**** Texto de origen

El trágico fallecimiento del Presidente Piñera produjo una profunda y transversal conmoción pública. Incidieron varios factores. De partida, fue una muerte accidental, sorprendente para alguien que, para la gente, se situaba en la categoría de quienes tienen todo bajo control. En seguida, porque así tratamos en Chile a los presidentes de la República, al menos desde que recuperamos la democracia en 1990: con respeto, como el eslabón de una larga cadena de memoria. Por último, incluso entre quienes no le tenían simpatía, estaba latente un sentimiento de ingratitud hacia quien, sin tener la estampa de caudillo popular ni de un mesías que abre una nueva época histórica, cumplió con su tarea con tesón y con un sentido de excelencia que en el mundo político es escaso. Sus gobiernos produjeron múltiples mejoramientos en la vida de chilenas y chilenos, que no habían tenido la ocasión de agradecérselo.

********
**** Datos guardados

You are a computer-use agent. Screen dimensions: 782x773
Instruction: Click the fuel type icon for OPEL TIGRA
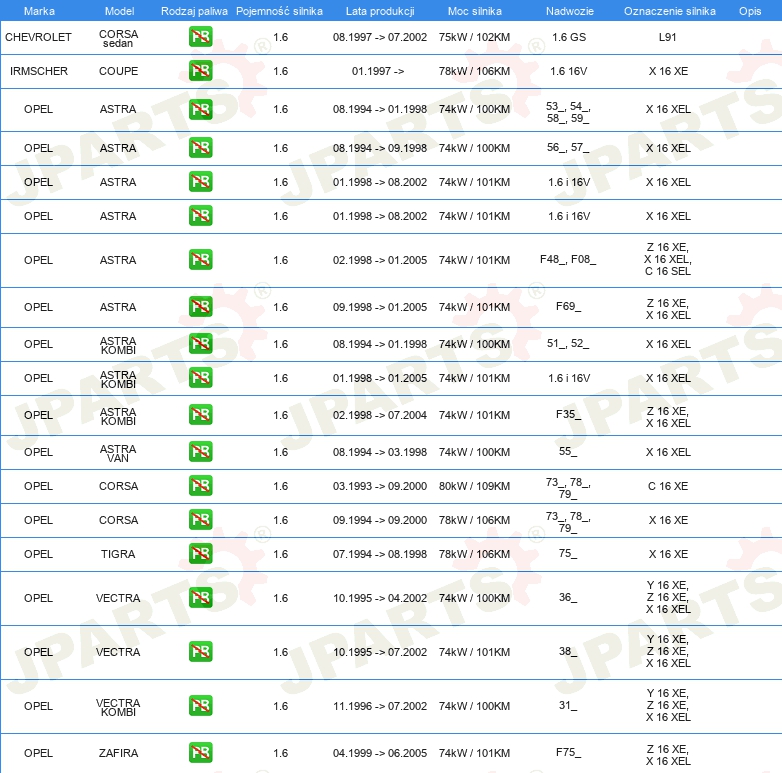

********

**Tu tarea**:
Según el texto de origen, ¿desde qué año se trata en Chile a los presidentes de la República con respeto?

**Respuesta**:
Desde 1990, cuando se recuperó la democracia.